Oluwaseun Priscilla Olawale is a Lecturer in Software Engineering at Near East University (Nicosia, Cyprus), where she is concurrently pursuing her master's degree in Software Engineering. She previously served as a teaching assistant at the same institution. Her academic background includes a Bachelor's degree in Computer Science from Bowen University, Nigeria, complemented by professional experience as an IT Specialist at the Standards Organisation of Nigeria and Software Developer at Royal Niger Company. Research Focus: Her work centers on developing reliable software solutions with emphasis on artificial intelligence applications. Primary domains include healthcare technology (medical imaging, remote healthcare, IoHT security), industrial systems (Industry 4.0 automation), cybersecurity (blockchain integration, anomaly detection), and educational technology (post-pandemic learning environments). She demonstrates consistent interest in interdisciplinary AI implementations bridging theoretical models and practical challenges. Publication Trends: Recent articles (2020-2025) reflect a progression from foundational surveys in data mining and blockchain verification toward applied AI solutions. Emerging themes include disaster prediction systems, audio-visual signal processing, and security-enhanced healthcare networks. Her technical approach frequently employs deep learning architectures (CNNs, VGG-16), blockchain frameworks, and signal processing techniques to address real-world problems across diverse sectors.
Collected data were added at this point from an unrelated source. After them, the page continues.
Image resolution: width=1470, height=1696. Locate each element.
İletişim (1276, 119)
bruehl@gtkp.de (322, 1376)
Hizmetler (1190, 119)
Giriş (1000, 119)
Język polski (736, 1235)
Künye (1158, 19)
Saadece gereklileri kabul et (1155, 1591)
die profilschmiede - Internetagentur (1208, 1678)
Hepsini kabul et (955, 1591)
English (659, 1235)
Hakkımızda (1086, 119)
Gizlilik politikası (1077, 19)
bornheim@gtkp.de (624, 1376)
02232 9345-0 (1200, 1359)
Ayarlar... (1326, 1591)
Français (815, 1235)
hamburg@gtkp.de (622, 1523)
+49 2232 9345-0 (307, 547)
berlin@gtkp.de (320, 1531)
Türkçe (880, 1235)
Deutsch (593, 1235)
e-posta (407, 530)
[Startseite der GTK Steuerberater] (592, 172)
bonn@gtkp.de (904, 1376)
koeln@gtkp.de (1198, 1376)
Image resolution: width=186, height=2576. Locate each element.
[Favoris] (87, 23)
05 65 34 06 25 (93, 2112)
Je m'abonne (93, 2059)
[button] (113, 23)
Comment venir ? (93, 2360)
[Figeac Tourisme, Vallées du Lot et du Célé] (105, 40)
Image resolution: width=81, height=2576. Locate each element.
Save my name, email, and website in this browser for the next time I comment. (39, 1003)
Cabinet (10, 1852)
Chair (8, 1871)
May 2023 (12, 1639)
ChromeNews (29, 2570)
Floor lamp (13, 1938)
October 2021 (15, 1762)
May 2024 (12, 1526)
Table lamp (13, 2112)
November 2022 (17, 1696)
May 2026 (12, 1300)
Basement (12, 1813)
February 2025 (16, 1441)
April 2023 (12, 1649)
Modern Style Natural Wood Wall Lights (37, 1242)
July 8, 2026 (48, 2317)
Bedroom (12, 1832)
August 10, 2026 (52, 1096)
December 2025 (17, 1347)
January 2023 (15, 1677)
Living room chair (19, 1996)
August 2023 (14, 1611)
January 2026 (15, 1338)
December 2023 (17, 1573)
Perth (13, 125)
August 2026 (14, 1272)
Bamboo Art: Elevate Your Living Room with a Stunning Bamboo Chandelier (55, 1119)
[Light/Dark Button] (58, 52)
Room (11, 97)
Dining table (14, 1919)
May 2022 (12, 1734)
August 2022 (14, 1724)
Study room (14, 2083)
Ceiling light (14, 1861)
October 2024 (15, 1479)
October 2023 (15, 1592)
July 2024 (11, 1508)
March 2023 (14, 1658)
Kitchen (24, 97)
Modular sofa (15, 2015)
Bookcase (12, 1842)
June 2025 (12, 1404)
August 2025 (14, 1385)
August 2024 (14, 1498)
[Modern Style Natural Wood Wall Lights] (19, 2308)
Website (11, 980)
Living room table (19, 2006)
Petr Hájek is a Professor at the University of Pardubice in the Institute of System Engineering and Informatics, Czech Republic. With 236 publications, 71,463 reads, and 5,595 citations, he has established himself as a prominent researcher in computational intelligence and machine learning applications. His research interests span multiple domains of computational intelligence, with particular focus on: Machine learning applications in financial forecasting and risk management Neural networks and fuzzy logic systems for time series prediction Sentiment analysis for financial markets and social media Fraud detection and fake news identification systems Cryptocurrency price forecasting and market analysis ESG analytics and sustainable finance applications Analysis of his recent publications (2023-2025) reveals an expanding research scope that increasingly integrates sustainability considerations with financial technology. His work demonstrates sophisticated methodological approaches, frequently employing hybrid neural network architectures, ensemble learning techniques, and advanced text mining methods. Professor Hájek's research shows strong international collaboration patterns with scholars across Europe, Asia, and North America. His scholarly contributions have focused on developing practical AI solutions for complex financial problems, with particular attention to handling class imbalance issues in financial datasets and creating interpretable models for financial decision-making. Professor Hájek maintains an active research program with consistent publication output across top venues in computational intelligence and financial technology. His work bridges theoretical advances in machine learning with practical applications in finance, demonstrating both academic rigor and real-world relevance.